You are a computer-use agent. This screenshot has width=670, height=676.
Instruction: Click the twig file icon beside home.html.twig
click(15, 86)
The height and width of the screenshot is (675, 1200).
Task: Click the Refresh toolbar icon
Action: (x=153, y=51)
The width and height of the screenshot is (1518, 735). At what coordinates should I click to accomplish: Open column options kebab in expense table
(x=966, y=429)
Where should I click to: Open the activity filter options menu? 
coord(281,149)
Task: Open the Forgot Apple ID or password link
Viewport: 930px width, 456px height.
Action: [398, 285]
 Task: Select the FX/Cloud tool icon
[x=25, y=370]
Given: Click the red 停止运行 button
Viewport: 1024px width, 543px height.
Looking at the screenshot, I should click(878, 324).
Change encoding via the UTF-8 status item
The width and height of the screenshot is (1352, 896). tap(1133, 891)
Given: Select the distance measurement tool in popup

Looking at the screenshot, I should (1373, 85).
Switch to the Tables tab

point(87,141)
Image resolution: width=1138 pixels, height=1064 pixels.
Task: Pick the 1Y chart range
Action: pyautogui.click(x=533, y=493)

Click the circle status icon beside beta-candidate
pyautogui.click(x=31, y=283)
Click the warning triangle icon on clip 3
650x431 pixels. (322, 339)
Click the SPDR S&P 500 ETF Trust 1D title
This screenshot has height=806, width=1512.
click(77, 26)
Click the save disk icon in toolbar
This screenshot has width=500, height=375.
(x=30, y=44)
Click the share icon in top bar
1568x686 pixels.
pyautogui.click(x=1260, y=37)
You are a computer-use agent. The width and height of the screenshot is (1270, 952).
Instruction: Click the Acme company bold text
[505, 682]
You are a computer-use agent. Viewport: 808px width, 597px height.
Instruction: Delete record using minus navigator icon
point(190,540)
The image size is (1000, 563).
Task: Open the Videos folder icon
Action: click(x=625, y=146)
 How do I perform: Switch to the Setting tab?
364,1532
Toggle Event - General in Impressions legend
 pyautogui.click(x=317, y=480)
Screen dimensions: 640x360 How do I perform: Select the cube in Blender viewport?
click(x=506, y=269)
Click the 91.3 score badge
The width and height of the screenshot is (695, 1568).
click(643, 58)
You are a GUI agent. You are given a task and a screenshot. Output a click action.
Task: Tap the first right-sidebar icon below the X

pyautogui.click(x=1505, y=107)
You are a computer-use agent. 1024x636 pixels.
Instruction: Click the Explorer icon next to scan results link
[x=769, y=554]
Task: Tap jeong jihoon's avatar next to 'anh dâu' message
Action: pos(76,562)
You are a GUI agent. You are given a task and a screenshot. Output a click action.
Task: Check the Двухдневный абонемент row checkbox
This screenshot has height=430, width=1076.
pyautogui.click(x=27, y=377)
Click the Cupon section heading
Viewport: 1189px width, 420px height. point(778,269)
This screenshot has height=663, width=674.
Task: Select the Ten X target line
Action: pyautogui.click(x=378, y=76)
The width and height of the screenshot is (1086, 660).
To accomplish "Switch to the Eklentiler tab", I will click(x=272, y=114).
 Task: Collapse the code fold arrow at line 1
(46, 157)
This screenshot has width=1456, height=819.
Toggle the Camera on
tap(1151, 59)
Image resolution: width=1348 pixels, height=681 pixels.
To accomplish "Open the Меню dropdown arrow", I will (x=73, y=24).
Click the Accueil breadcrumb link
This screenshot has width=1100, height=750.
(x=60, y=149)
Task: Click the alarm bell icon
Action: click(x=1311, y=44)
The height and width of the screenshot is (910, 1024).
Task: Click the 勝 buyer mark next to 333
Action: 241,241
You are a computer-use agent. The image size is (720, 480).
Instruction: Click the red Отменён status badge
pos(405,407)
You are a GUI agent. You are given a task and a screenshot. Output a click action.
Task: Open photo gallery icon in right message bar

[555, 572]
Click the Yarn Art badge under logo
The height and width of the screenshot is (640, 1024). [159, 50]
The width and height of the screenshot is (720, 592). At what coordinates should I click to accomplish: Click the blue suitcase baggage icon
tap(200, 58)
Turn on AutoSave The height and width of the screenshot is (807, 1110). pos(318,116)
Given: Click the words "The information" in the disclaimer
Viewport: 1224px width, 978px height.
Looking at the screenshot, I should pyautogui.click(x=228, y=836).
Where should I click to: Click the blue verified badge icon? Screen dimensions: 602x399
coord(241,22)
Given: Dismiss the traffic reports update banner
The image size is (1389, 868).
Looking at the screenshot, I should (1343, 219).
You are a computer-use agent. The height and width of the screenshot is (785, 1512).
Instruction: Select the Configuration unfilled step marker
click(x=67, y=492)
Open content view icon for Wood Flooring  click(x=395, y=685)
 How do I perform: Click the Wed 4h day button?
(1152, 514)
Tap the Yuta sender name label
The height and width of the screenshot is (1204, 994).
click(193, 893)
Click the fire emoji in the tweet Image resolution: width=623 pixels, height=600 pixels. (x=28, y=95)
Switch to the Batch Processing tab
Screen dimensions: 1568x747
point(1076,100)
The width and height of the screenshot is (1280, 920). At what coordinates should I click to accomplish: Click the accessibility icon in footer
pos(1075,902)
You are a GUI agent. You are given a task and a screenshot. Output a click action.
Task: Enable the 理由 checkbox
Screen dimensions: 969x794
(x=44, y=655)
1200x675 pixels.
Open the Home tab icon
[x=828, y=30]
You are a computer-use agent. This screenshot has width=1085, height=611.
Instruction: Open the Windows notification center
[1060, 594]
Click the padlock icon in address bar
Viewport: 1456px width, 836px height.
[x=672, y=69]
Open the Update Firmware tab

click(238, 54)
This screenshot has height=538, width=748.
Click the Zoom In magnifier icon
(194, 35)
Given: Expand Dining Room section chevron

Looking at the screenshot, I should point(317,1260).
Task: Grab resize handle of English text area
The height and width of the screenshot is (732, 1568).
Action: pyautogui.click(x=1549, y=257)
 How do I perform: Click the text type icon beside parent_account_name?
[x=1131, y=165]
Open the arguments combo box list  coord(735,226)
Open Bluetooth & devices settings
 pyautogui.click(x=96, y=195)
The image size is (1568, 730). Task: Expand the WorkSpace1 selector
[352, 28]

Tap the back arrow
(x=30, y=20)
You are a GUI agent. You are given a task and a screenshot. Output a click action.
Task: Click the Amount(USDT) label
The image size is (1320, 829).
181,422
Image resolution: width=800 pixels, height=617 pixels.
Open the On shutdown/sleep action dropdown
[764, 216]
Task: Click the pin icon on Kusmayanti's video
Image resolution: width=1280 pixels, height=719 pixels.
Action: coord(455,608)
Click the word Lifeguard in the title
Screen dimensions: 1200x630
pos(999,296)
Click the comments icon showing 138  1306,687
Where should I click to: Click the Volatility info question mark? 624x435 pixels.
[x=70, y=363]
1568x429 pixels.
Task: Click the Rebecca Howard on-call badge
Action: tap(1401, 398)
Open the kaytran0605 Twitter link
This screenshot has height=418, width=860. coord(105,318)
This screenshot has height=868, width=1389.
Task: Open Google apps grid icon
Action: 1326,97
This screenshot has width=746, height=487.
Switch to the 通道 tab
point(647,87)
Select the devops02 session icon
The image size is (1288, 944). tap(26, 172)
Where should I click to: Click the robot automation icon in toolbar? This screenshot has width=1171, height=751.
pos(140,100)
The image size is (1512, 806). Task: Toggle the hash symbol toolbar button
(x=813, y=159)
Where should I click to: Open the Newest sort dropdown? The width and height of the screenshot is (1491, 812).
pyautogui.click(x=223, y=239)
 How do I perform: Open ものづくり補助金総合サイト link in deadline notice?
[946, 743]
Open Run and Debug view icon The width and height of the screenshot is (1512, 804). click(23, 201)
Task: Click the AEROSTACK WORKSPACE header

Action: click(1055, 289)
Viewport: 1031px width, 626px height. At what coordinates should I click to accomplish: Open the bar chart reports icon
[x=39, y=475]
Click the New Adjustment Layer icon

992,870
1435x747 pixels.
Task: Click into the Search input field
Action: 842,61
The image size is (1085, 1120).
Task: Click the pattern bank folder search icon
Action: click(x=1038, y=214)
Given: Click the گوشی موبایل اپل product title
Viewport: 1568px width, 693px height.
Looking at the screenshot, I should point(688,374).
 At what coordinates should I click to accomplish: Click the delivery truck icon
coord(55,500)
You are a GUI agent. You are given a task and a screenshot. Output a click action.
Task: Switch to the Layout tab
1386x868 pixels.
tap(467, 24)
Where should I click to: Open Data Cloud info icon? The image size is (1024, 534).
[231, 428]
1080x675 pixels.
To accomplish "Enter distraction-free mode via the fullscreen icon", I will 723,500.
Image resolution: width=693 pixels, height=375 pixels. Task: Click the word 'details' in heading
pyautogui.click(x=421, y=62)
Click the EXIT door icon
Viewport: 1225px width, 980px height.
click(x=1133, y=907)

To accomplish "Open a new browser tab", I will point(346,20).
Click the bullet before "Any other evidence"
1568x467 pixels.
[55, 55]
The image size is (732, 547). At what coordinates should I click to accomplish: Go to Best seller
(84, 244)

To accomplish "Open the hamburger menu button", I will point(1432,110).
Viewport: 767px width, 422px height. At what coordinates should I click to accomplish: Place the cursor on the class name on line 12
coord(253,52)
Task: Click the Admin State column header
- - - - -
Return the records word for word, starting with the first line and going on through the line that contains "Action: click(x=625, y=146)", with both of those lines included.

*Response to the exercise:*
You are a computer-use agent. This screenshot has width=670, height=676.
Instruction: Click the twig file icon beside home.html.twig
click(15, 86)
The height and width of the screenshot is (675, 1200).
Task: Click the Refresh toolbar icon
Action: (x=153, y=51)
The width and height of the screenshot is (1518, 735). At what coordinates should I click to accomplish: Open column options kebab in expense table
(x=966, y=429)
Where should I click to: Open the activity filter options menu? 
coord(281,149)
Task: Open the Forgot Apple ID or password link
Viewport: 930px width, 456px height.
Action: [398, 285]
 Task: Select the FX/Cloud tool icon
[x=25, y=370]
Given: Click the red 停止运行 button
Viewport: 1024px width, 543px height.
Looking at the screenshot, I should click(878, 324).
Change encoding via the UTF-8 status item
The width and height of the screenshot is (1352, 896). tap(1133, 891)
Given: Select the distance measurement tool in popup

Looking at the screenshot, I should (1373, 85).
Switch to the Tables tab

point(87,141)
Image resolution: width=1138 pixels, height=1064 pixels.
Task: Pick the 1Y chart range
Action: pyautogui.click(x=533, y=493)

Click the circle status icon beside beta-candidate
pyautogui.click(x=31, y=283)
Click the warning triangle icon on clip 3
650x431 pixels. (322, 339)
Click the SPDR S&P 500 ETF Trust 1D title
This screenshot has height=806, width=1512.
click(77, 26)
Click the save disk icon in toolbar
This screenshot has width=500, height=375.
(x=30, y=44)
Click the share icon in top bar
1568x686 pixels.
pyautogui.click(x=1260, y=37)
You are a computer-use agent. The width and height of the screenshot is (1270, 952).
Instruction: Click the Acme company bold text
[505, 682]
You are a computer-use agent. Viewport: 808px width, 597px height.
Instruction: Delete record using minus navigator icon
point(190,540)
The image size is (1000, 563).
Task: Open the Videos folder icon
Action: click(x=625, y=146)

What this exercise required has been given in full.